● **What you have to do**:
Return, character for character, the part of the listing that opens with its first line and closes with the line containing "coord(97,118)". Include both of those lines.

######

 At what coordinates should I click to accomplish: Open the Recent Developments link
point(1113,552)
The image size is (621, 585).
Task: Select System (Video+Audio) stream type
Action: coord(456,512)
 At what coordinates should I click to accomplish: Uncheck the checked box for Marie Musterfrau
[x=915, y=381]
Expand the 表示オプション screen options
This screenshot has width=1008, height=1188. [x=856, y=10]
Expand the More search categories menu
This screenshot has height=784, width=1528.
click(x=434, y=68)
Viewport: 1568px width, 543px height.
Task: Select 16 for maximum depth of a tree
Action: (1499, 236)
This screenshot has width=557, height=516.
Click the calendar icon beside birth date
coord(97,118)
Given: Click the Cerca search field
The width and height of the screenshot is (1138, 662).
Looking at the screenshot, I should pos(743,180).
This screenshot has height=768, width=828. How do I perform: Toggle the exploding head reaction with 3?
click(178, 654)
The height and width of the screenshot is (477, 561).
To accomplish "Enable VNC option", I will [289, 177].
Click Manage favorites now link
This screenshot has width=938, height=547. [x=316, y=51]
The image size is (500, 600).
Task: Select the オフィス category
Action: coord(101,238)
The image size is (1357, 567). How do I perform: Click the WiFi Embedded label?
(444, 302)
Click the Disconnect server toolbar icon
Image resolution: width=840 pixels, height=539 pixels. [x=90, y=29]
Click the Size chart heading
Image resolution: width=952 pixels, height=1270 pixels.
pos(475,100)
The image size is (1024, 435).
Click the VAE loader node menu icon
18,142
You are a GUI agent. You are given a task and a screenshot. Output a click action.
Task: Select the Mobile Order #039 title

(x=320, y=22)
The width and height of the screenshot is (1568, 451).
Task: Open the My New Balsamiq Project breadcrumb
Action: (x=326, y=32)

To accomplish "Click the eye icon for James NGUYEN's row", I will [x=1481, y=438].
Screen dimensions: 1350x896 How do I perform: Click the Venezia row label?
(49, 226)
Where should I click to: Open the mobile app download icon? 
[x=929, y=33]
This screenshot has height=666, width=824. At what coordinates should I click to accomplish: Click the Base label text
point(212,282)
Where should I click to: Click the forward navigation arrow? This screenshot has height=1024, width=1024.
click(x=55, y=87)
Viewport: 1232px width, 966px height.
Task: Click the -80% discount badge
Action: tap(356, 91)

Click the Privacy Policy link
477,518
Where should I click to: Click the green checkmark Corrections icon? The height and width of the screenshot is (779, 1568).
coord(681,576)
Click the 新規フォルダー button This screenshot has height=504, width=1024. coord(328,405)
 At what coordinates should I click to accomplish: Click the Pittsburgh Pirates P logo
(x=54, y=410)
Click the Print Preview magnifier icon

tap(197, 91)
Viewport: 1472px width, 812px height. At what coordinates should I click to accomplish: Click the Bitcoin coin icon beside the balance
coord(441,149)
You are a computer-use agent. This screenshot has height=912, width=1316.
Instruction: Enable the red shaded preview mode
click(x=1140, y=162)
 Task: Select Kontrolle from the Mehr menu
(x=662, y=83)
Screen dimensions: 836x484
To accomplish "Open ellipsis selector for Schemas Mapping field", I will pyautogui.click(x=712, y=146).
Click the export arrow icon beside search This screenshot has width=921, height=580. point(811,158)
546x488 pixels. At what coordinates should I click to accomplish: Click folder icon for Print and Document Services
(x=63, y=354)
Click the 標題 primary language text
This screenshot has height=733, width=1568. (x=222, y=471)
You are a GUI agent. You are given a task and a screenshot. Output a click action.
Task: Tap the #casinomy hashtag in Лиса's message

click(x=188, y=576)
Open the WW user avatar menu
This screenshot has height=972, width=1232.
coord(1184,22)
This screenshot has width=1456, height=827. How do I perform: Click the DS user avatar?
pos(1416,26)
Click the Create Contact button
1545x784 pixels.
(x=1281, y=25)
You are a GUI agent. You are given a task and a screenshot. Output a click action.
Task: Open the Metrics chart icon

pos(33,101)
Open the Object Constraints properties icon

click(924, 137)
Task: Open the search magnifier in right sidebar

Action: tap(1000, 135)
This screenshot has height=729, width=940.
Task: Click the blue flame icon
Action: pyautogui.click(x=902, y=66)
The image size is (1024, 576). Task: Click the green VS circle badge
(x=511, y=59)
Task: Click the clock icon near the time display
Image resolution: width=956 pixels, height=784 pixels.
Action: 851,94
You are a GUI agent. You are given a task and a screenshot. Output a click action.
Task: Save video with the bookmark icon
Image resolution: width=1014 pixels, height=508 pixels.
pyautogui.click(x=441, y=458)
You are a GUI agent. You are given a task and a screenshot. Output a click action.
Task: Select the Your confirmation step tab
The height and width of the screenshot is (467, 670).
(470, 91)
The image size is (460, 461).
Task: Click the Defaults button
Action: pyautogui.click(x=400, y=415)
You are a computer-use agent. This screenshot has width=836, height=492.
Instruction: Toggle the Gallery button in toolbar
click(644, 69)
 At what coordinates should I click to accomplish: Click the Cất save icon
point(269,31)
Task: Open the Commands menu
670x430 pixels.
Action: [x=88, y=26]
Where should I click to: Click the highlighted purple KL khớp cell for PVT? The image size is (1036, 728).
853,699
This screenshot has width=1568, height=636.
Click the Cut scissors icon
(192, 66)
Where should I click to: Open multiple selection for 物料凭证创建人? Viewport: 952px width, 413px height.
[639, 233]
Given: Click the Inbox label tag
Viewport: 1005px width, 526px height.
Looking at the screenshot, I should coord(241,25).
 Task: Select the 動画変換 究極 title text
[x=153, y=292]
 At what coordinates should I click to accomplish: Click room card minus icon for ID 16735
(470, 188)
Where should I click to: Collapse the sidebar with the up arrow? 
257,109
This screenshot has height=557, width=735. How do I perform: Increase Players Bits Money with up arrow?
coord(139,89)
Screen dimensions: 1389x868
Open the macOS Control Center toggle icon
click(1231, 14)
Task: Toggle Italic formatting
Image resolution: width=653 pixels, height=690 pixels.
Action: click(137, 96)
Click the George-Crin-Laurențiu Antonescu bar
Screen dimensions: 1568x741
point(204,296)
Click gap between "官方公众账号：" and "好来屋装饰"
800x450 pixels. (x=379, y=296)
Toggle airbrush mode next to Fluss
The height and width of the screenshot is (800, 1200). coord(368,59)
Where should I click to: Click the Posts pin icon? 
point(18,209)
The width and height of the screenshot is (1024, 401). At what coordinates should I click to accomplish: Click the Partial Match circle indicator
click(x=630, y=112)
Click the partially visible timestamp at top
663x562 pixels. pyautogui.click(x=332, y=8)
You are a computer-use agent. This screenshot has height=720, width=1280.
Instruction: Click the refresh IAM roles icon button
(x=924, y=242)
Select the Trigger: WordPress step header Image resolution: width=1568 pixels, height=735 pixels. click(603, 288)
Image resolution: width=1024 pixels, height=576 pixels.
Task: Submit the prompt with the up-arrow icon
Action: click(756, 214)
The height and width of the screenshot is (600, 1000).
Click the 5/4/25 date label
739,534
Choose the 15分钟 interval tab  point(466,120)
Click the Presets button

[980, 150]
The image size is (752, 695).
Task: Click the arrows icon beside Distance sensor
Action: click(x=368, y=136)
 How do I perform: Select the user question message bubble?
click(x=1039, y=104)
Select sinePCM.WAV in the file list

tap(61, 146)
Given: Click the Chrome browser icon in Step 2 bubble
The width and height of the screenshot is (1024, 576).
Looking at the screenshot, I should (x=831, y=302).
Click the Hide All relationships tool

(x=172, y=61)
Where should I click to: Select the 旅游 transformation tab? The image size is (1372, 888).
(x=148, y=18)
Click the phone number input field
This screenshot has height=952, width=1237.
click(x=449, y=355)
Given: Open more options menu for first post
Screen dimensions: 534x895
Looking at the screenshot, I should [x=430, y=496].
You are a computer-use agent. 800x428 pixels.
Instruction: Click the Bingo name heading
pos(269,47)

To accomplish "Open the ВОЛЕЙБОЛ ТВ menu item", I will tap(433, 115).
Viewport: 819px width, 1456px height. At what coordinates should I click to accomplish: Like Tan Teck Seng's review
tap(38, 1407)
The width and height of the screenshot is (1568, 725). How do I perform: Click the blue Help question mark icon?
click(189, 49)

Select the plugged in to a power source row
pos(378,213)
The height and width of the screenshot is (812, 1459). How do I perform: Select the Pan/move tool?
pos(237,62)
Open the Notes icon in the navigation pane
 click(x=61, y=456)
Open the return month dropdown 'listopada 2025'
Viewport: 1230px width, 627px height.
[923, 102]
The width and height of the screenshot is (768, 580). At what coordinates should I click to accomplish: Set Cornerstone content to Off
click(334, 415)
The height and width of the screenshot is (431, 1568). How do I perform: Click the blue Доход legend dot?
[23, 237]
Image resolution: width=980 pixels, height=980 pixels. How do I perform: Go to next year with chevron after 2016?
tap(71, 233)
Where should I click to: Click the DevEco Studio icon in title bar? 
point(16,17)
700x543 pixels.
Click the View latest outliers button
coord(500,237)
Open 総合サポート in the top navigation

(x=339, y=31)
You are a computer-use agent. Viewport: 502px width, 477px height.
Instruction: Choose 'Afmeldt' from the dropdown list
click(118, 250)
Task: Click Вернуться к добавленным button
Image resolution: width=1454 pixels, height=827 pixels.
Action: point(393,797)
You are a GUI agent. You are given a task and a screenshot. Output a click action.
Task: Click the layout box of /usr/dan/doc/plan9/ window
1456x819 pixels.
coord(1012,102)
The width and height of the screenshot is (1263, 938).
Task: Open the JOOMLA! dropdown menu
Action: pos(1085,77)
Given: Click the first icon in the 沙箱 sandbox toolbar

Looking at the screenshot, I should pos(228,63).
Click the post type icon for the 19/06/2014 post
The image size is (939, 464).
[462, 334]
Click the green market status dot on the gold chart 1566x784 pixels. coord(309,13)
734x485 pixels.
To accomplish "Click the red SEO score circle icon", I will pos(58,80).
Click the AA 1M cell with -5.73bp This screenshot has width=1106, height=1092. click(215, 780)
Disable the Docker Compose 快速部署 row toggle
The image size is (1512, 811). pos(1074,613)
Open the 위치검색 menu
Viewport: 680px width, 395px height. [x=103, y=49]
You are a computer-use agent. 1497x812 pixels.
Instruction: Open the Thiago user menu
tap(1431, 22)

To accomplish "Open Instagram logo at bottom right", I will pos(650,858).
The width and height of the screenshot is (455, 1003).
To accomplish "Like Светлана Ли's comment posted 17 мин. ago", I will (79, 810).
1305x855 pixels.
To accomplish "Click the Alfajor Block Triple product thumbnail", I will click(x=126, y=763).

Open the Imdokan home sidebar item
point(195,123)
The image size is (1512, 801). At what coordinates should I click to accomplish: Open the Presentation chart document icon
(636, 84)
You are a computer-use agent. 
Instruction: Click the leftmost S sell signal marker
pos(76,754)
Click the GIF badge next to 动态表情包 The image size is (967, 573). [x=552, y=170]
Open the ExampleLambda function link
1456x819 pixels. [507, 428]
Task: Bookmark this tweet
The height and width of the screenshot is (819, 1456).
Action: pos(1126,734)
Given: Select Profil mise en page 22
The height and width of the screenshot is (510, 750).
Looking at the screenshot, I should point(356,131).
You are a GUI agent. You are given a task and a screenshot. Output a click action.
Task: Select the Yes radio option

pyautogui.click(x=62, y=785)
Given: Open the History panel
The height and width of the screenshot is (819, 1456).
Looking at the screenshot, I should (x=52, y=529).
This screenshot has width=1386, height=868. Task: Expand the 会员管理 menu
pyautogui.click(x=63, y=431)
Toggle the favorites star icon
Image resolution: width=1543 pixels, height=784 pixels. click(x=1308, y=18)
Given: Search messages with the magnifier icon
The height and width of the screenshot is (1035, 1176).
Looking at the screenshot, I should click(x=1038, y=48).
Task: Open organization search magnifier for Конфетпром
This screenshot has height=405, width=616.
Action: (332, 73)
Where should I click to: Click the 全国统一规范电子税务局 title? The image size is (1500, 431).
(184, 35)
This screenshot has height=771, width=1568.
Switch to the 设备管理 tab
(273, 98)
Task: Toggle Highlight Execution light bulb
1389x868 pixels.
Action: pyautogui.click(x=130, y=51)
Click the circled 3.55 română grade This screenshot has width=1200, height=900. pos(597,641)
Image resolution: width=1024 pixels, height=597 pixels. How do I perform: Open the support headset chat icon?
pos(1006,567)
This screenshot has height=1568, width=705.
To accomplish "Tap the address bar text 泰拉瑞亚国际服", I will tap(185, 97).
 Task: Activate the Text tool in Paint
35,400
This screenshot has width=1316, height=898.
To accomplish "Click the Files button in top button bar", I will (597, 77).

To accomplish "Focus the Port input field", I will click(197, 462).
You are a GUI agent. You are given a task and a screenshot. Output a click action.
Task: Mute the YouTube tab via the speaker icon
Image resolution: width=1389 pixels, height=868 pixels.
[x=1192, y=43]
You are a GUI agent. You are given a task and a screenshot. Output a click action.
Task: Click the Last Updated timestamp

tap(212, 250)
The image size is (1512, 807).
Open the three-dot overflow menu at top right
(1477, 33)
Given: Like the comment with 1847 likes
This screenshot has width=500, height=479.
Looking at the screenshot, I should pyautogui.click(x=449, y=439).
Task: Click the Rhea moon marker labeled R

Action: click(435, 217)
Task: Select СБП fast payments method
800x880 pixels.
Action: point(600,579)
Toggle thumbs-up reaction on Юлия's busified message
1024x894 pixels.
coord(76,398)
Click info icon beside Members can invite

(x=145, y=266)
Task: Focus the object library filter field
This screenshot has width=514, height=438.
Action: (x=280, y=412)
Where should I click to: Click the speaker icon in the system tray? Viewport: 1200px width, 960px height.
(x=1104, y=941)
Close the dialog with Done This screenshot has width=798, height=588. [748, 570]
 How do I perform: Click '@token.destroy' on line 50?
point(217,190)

######

● **Result of the exercise**:
 At what coordinates should I click to accomplish: Open the Recent Developments link
point(1113,552)
The image size is (621, 585).
Task: Select System (Video+Audio) stream type
Action: coord(456,512)
 At what coordinates should I click to accomplish: Uncheck the checked box for Marie Musterfrau
[x=915, y=381]
Expand the 表示オプション screen options
This screenshot has width=1008, height=1188. [x=856, y=10]
Expand the More search categories menu
This screenshot has height=784, width=1528.
click(x=434, y=68)
Viewport: 1568px width, 543px height.
Task: Select 16 for maximum depth of a tree
Action: (1499, 236)
This screenshot has width=557, height=516.
Click the calendar icon beside birth date
coord(97,118)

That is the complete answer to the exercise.